***** Excerpt provided

We first saw Jade for problems with her skin a year ago. She initially responded well to treatment with a topical steroid cream. Unfortunately, after the initial improvement, her skin problems progressively worsened over the following year.
In March, Jade presented with a large, raised and angry looking hairless area on her side (an eosinophilic plaque). An eosinophilic plaque is part of a group of inflammatory skin problems in cats known as eosinophilic granuloma complex (EGC).
There are 3 different forms of EGC.
1. Eosinophilic / indolent ulcer: These occur on the edge of the upper lip.
2. Eosinophilic plaque: Well demarcated, flat swellings on the skin (often the ‘tummy’ area) with a reddened appearance. Hair is usually lost from the affected skin.
3. Eosinophilic granuloma: Usually a nodular or linear area of raised, thickened skin that may be reddened. Can occur anywhere including the tongue/palate. Hair loss is common.
Most cases of EGC are caused by some form of allergic (hypersensitivity) disorder and are often very itchy. We started Jade on an 8 week food trial to attempt to rule out any food allergies and took some blood to send away for allergy testing. Flea allergic dermatitis is a common cause of ECG but Jade was found to be flea free and using a good monthly flea prevention.
Jades allergy results showed positive reactions to a myriad of grasses, weeds, trees and mites (23 in total!)
We discussed ways to attempt allergen avoidance and although this is unlikely to be possible with so many positive reactions, there are ways we can minimise exposure to allergens such as dust and storage mites. We had started Jade on prednisolone (a steroid tablet) to settle her skin and although her lesions were responding well to this, we were reluctant to treat her with steroids long term due to the potential side effects (one of the side effects is weight gain which the voluptuous Jade can ill afford).

**********

- [Assignment 1]: In the case report on Jade's skin problems, how many positive reactions did her allergy results show?
- [Assignment 2]: Resume the case report on Jade's skin problems, starting right after its last sentence.
The material that follows comes from a different source.

***** Given entries

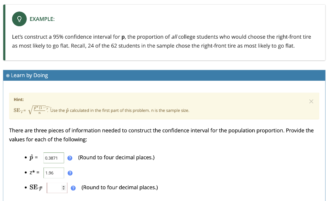This screenshot has width=335, height=201.
Task: Select the bullseye icon beside Learn by Doing
Action: (x=8, y=75)
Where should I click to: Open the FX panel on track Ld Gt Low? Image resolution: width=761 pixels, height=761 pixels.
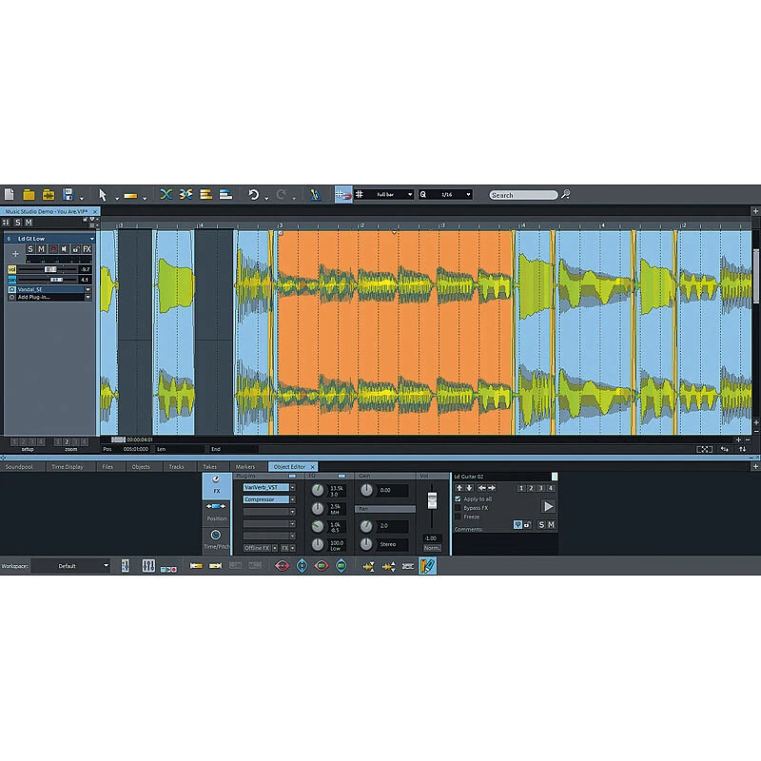pyautogui.click(x=88, y=249)
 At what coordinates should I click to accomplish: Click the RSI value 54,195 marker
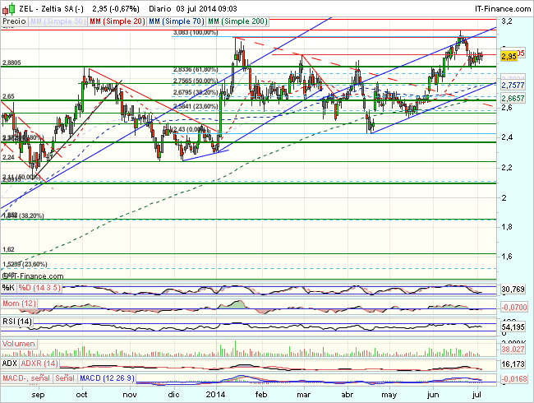click(512, 327)
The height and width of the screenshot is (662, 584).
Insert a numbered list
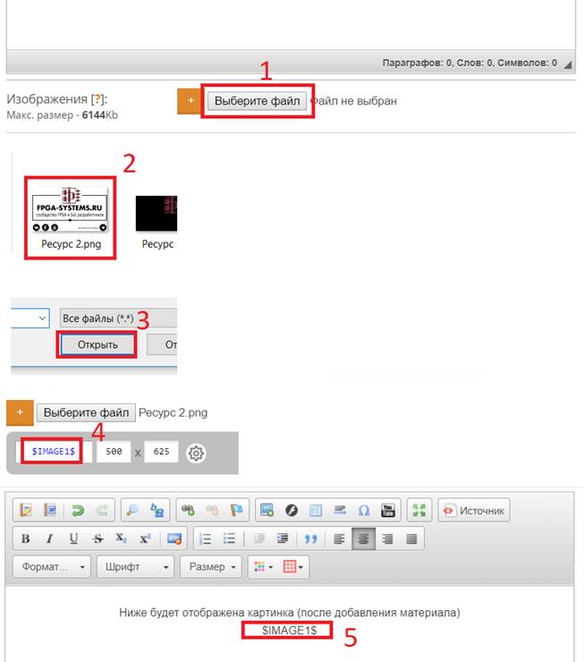pos(206,539)
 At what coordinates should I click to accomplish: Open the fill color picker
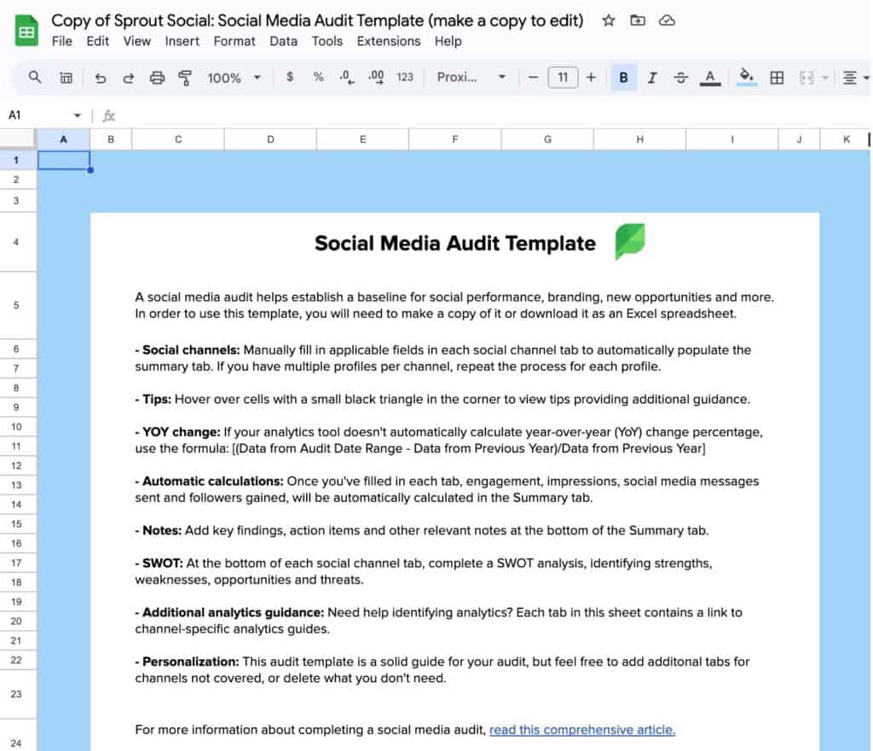click(747, 78)
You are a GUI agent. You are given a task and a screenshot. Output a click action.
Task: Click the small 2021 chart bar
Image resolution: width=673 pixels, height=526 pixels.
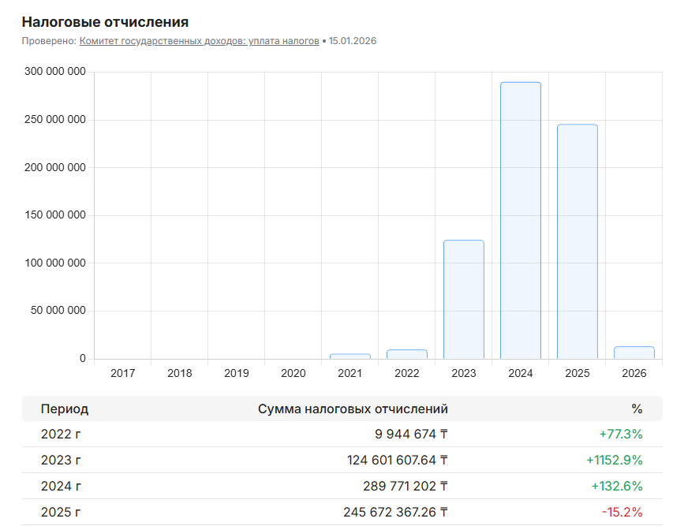[x=350, y=356]
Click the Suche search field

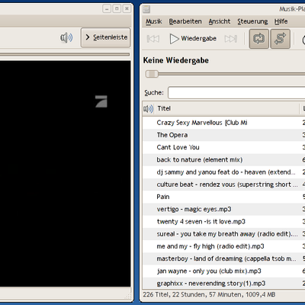point(236,92)
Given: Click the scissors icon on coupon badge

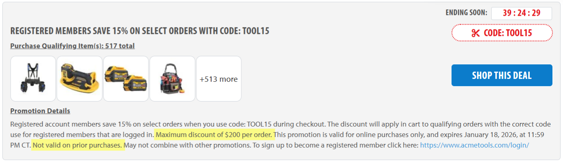Looking at the screenshot, I should coord(476,33).
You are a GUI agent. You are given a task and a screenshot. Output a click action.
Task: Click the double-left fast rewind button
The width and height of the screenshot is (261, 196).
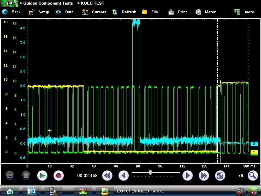107,176
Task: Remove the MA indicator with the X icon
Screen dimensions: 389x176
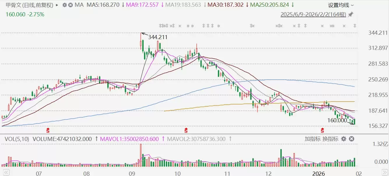Action: (70, 5)
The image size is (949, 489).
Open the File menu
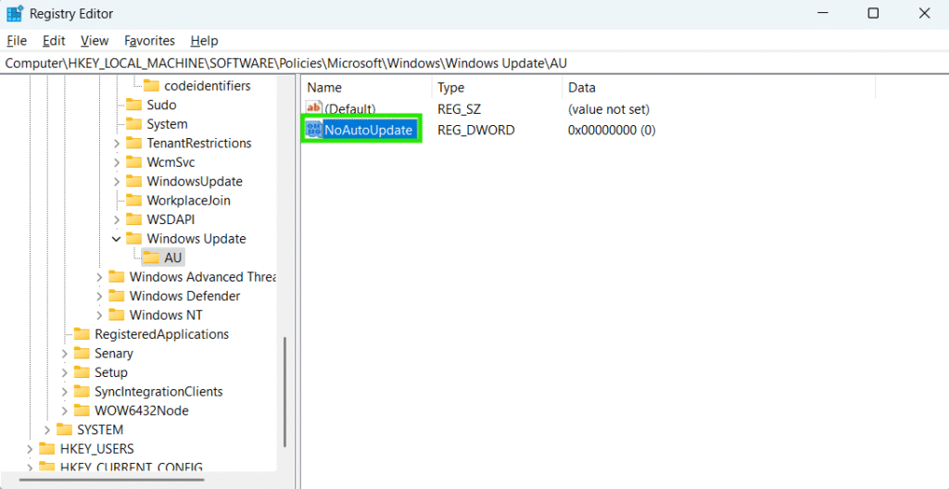pos(17,41)
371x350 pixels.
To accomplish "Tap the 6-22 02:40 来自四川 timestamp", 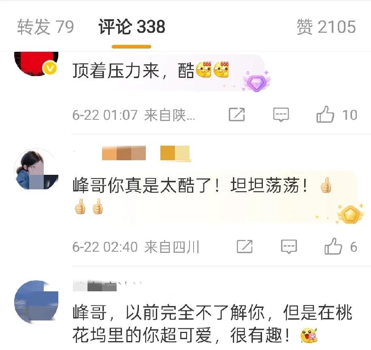I will click(136, 247).
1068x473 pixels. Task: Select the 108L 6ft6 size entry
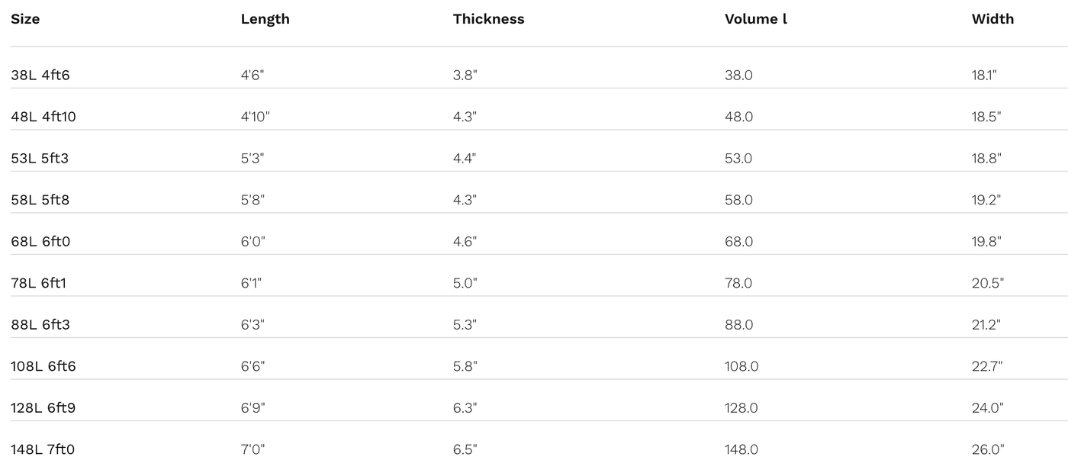point(43,366)
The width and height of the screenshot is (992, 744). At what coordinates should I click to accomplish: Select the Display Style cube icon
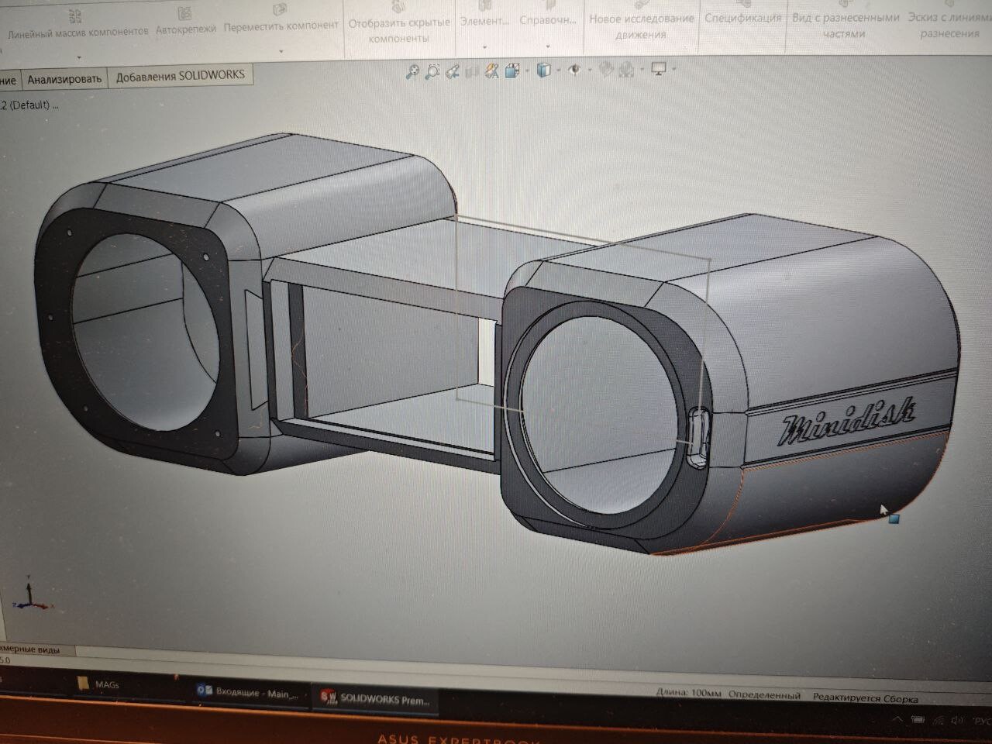pos(544,70)
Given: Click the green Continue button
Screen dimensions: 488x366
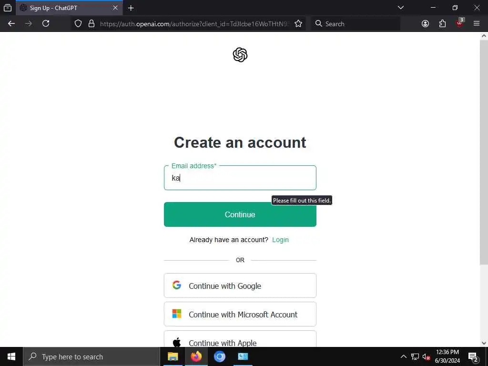Looking at the screenshot, I should [240, 214].
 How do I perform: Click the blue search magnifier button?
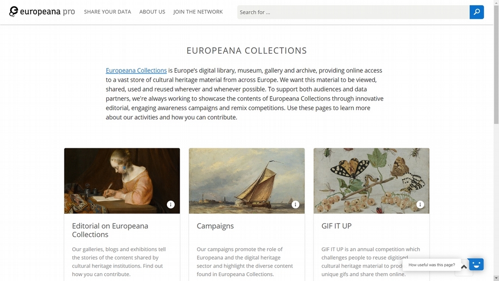tap(476, 12)
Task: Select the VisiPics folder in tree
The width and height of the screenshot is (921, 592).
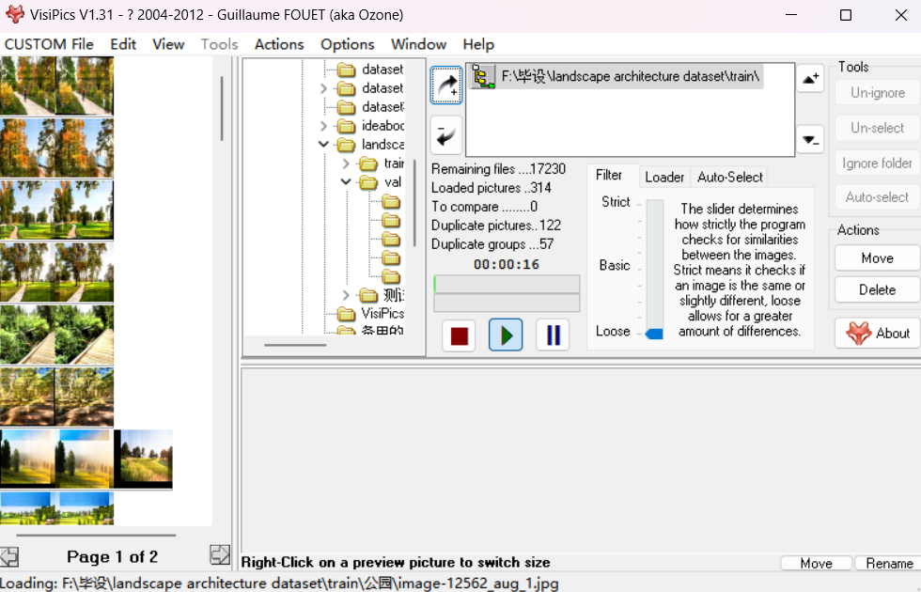Action: tap(382, 313)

**********

- [Exercise output 1]: 23

- [Exercise output 2]:
Another treatment option was immunotherapy but with only 5 allergens included in any one allergy vaccine this may not have been effective for Jade.
After discussion with her owner, we made a decision to treat Jade with a drug called Atopica. Atopica contains cyclosporine which blocks the release of inflammatory molecules, breaking the itch-scratch cycle. Atopica for cats is in liquid form and is given daily for 4 weeks and then decreased to every second and possibly every third day once the skin condition is under control. Jade started her Atopica treatment at the end of April and her skin progressively improved. She now has a lovely coat with no skin lesions and is happy and settled and no longer itchy.
Jade has been a star patient from start to finish. She is a lovely gentle cat and tolerated all examinations (including her blood tests) incredibly well. Good luck Jade, we hope you carry on through the rest of your life itch free.